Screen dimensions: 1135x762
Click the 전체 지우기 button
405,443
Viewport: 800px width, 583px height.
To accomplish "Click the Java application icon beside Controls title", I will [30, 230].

What the task asks
Reproduce each entry in the listing character for character.

Answer area
Screen dimensions: 1135x762
Click the 전체 지우기 button
405,443
Viewport: 800px width, 583px height.
To accomplish "Click the Java application icon beside Controls title", I will [30, 230].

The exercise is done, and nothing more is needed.